The skip distance tends to stop growing with the pattern length because substrings re-occur frequently.

By remembering more of what has already been matched, one can get larger skips through the text.

One can even arrange 'perfect memory' and thus look at each character at most once, whereas the Boyer-Moore algorithm, while linear, may inspect a character from the text multiple times.

1: http://stackoverflow.com/questions/12656160/what-are-the-mai...

ahelwer · on Nov 28, 2013

You would inspect characters multiple times only in a very naive implementation of Boyer-Moore. The Galil Rule[0] fixes this and is also required for proving linear worst-case runtime.

[0] https://en.wikipedia.org/wiki/Boyer%E2%80%93Moore_string_sea...

lubomir · on Nov 28, 2013

This page [1] nicely demonstrates differences between KMP and BM.

[1]: http://www.cs.utexas.edu/users/moore/best-ideas/string-searc...

mtdewcmu · on Nov 28, 2013

I have a book called Flexible Pattern Matching in Strings[1], which covers all the algorithms that might go into a modern, state-of-the-art grep, with practical advice on performance (N.B.: Boyer-Moore is no longer state-of-the-art). The publication year is 2002.

[1] http://www.dcc.uchile.cl/~gnavarro/FPMbook/

tetha · on Nov 28, 2013

Couldn't you speed up a small-alphabet search by considering pairs or triplets of characters so you have N^2 or N^3 glyphs instead of N characters (so, going from 4 characters to 16 cgaracters to 64 characters)?

mtdewcmu · on Nov 30, 2013

I'm not sure exactly how your proposal might work, but, generally, the problem you would run into is that the group of characters can be shifted. So you'd end up having to compare every possible shift.

stcredzero · on Nov 28, 2013

That's also a Forth way of looking at optimization.

(A run of records)

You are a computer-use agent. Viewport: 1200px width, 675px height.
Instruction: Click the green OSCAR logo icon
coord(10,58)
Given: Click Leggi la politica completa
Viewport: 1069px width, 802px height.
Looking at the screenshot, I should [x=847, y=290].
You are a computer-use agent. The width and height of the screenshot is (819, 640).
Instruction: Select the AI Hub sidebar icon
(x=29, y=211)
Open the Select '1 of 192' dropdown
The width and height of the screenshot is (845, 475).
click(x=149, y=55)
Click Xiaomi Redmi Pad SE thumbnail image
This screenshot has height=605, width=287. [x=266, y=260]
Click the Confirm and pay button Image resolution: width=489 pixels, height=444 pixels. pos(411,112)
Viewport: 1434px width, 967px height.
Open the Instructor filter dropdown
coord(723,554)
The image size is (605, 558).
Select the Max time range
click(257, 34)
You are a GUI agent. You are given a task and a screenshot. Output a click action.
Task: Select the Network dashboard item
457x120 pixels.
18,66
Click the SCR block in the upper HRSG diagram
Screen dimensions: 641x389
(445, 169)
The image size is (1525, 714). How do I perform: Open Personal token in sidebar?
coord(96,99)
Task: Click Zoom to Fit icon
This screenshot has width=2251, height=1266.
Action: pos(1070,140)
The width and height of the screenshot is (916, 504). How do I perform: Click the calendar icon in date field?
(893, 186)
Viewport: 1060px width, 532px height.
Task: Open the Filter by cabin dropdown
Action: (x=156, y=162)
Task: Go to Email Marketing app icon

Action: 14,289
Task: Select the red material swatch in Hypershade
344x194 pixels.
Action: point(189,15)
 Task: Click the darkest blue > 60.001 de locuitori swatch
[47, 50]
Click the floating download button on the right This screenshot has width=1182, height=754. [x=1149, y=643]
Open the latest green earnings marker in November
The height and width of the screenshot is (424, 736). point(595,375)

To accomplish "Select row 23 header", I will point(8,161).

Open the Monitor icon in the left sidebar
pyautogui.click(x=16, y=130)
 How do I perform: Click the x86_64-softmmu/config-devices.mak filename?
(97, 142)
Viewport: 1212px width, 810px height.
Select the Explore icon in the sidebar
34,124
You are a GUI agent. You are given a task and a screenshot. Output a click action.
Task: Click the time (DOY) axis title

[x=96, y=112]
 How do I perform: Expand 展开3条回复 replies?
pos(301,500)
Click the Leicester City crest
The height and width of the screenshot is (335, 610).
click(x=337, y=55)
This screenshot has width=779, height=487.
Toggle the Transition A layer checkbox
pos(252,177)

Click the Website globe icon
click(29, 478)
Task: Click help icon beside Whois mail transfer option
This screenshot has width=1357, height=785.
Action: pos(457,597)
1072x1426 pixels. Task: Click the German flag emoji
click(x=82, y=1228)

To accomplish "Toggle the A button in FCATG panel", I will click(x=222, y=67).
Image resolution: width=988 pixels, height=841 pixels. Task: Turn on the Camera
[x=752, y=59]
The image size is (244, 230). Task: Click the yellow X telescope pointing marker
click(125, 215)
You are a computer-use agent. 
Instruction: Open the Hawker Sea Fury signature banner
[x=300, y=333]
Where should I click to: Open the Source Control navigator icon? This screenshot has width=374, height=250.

> _Problems to solve_:
**1.** Translate this sentence from the string-search discussion into Spanish: "By remembering more of what has already been matched, one can get larger skips through the text."
**2.** Swap "skips" for "jumps" in the string-search discussion, and give the passage starting at "By remembering more" and ending at "text multiple times.".

> _Task responses_:
**1.** Al recordar más de lo que ya se ha emparejado, se pueden conseguir saltos más grandes a lo largo del texto.

**2.**
By remembering more of what has already been matched, one can get larger jumps through the text.

One can even arrange 'perfect memory' and thus look at each character at most once, whereas the Boyer-Moore algorithm, while linear, may inspect a character from the text multiple times.